Cette relocalisation a causé d’énormes ravages chez les Dénés sayisi. Un tiers de notre communauté a péri de faim, de froid et en raison d’incendies de maison. De nombreuses filles et femmes ont été victimes d’agressions sexuelles. Mes propres parents vivaient de la nourriture trouvée dans les dépotoirs publics. Ce n’est qu’une seule génération avant la mienne! Enfin, en 1973, les Dénés sayisi sont retournés sur leurs terres sans l’autorisation des autorités canadiennes. Neuf ans plus tard, je suis née et j’ai été amenée sur nos terres. Nous vivions dans une cabane en rondins, sans eau courante ni électricité. Mes parents avaient l’impression d’être morts et ressuscités. Tout le monde était en bonne santé, heureux et soutenu par la terre. Je ne ressens la paix que sur ces terres.

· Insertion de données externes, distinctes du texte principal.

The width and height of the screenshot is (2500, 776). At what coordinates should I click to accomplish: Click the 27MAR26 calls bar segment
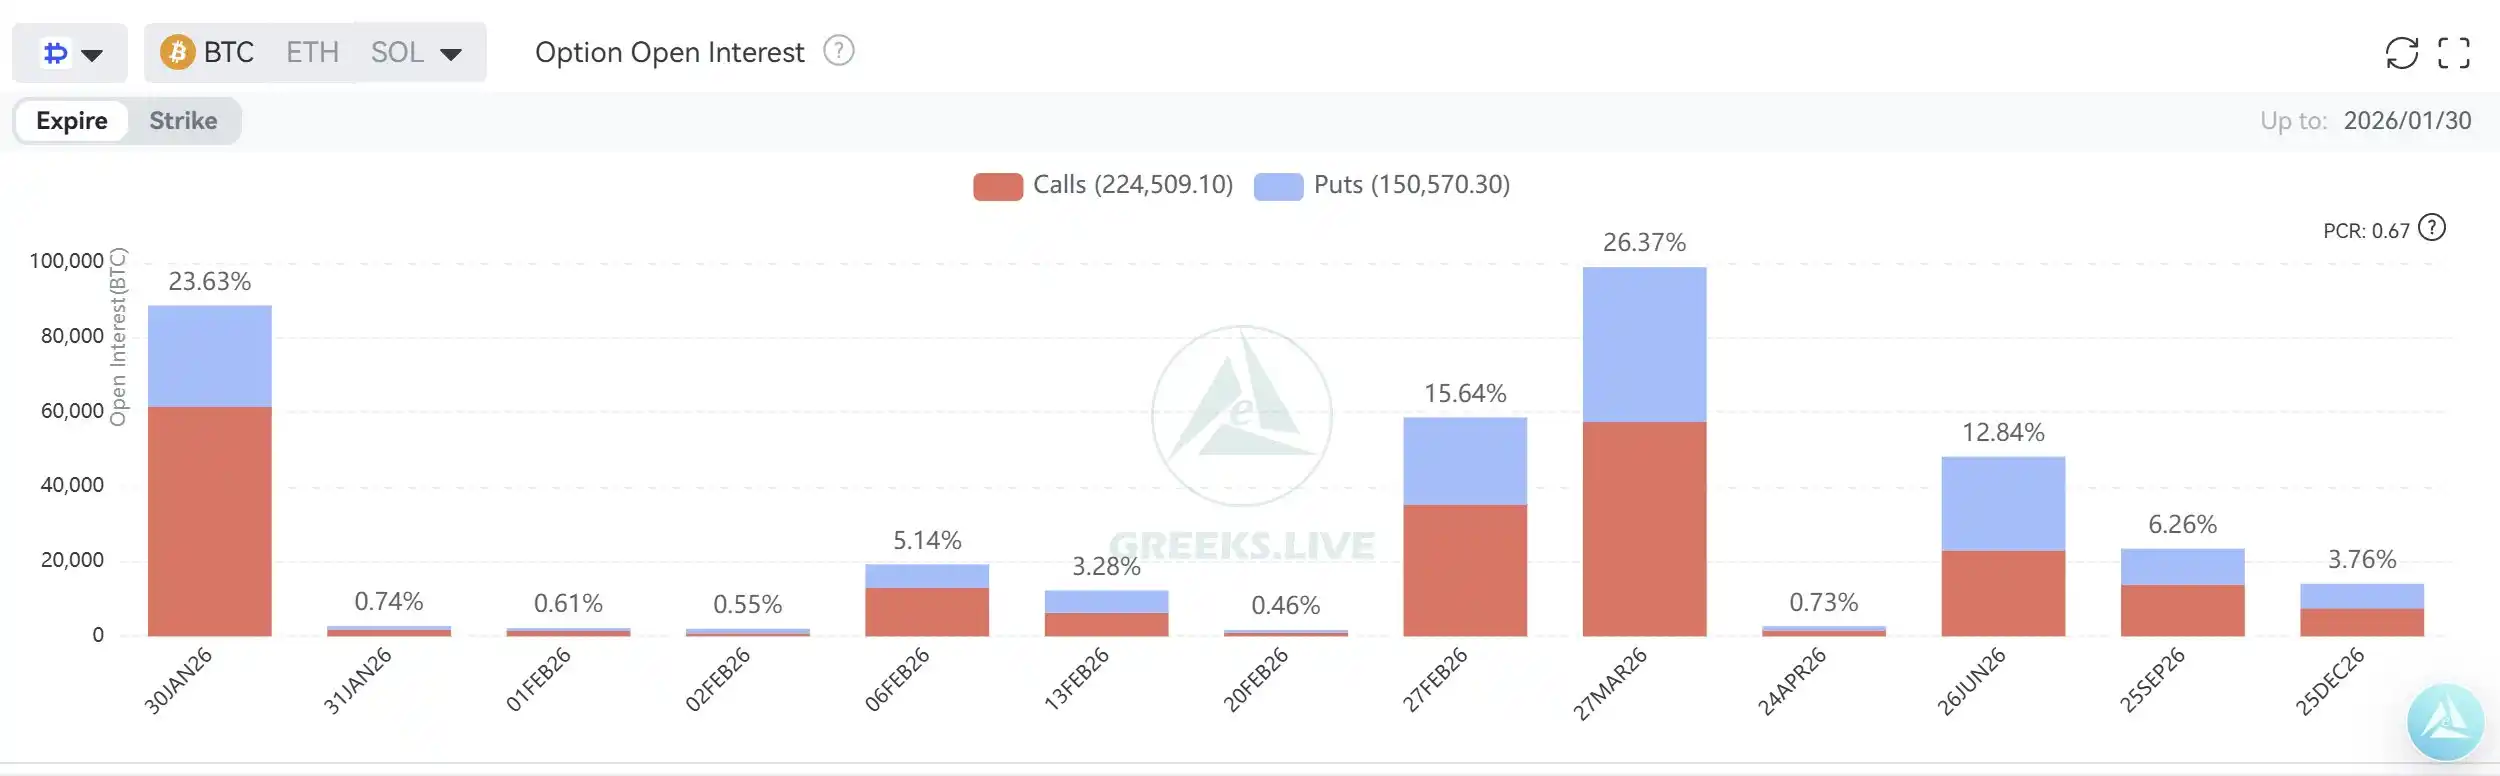1644,528
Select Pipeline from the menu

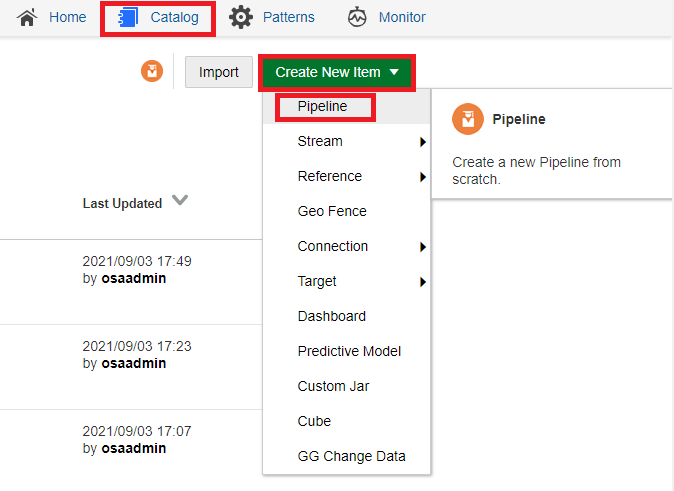(x=323, y=106)
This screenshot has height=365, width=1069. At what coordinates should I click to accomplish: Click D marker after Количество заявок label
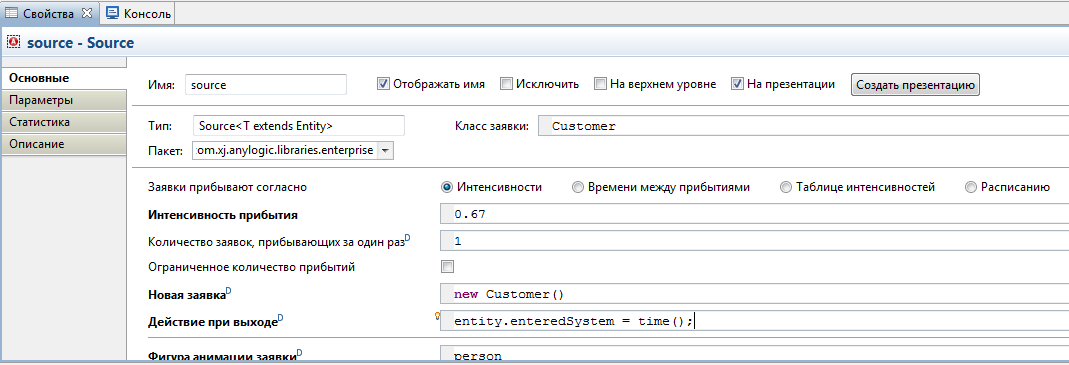408,237
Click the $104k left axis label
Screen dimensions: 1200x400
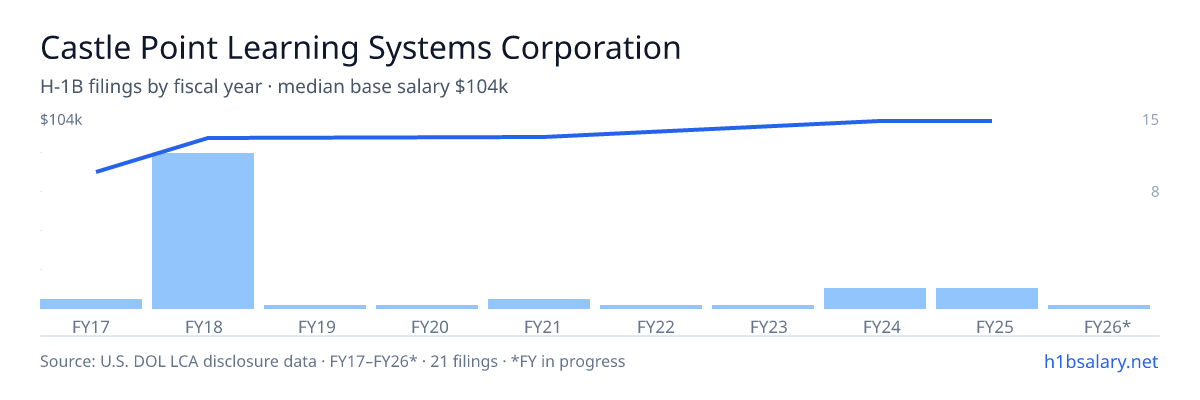coord(61,120)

Le contraste est saisissant avec l’expérience que nous avons vécue lorsque nous avons été relocalisés. Nous savons donc ce que c’est que d’être séparés de notre terre, c’est encore très présent dans notre mémoire.

Quelle structure de gouvernance avez-vous créée pour gérer la Seal River Watershed Alliance?

Il y a beaucoup de chevauchements et de territoires partagés avec les nations voisines. Il est évident qu’avec un territoire aussi vaste, nous avons besoin d’autant d’alliés que possible. C’est aussi beaucoup plus qu’une nation ou qu’un territoire. C’est aussi de l’importance de cette région à l’échelle internationale.

En tant que directrice générale, je suis conseillée par quatre chefs, des conseillers aînés, des jeunes, des utilisateurs du territoire, des conseillers externes à la communauté et des femmes. Je rends compte au conseil d’administration de la société, qui comprend un membre votant de chacune des trois autres nations (les Dénés de Northlands, la Première nation des Barren Lands et la Nation crie O-Pipon-Na-Piwin) et quatre membres des Dénés Sayisi. Le conseil d’administration définit la stratégie, la vue d’ensemble, et je suis responsable des opérations quotidiennes.

Nous avons choisi de créer l’Alliance pour être pris au sérieux. Nous avons estimé que nous devions prendre certains des outils du système colonial pour montrer à quel point nous prenons ce travail au sérieux.

Pouvez-vous me parler de votre programme de Gardiens?

Oui, notre initiative a été approuvée pour un financement au titre du programme Gardiens autochtones. Nous gérions déjà un programme non officiel de protection du territoire sans financement, mais pour que notre projet soit durable et que l’économie de la région continue à se développer, nous pensons que le programme des Gardiens autochtones est la meilleure façon de procéder. Nous avons adopté une approche à double perspective, qui combine les connaissances et les sciences occidentales et autochtones. Le programme Gardiens du territoire créera des opportunités économiques par le biais de l’écotourisme, conformément à nos propres règles.

Quelques réflexions en conclusion?

Lorsque j’ai assisté à la conférence des Nations unies sur l’eau le mois dernier et à la conférence mondiale sur la biodiversité qui s’est tenue à Montréal à la fin de l’année dernière, il y avait tellement de discussions sur les dégâts considérables causés à l’environnement. Moi j’étais là pour parler d’un endroit si différent. Notre projet est axé sur l’action et sur la prise de mesures proactives pour protéger notre avenir en tant peuple. Nous protégeons cette région intacte, notre demeure, notre culture et nos langues pour la planète et nos peuples. C’est un grand privilège, une grande responsabilité et un grand honneur!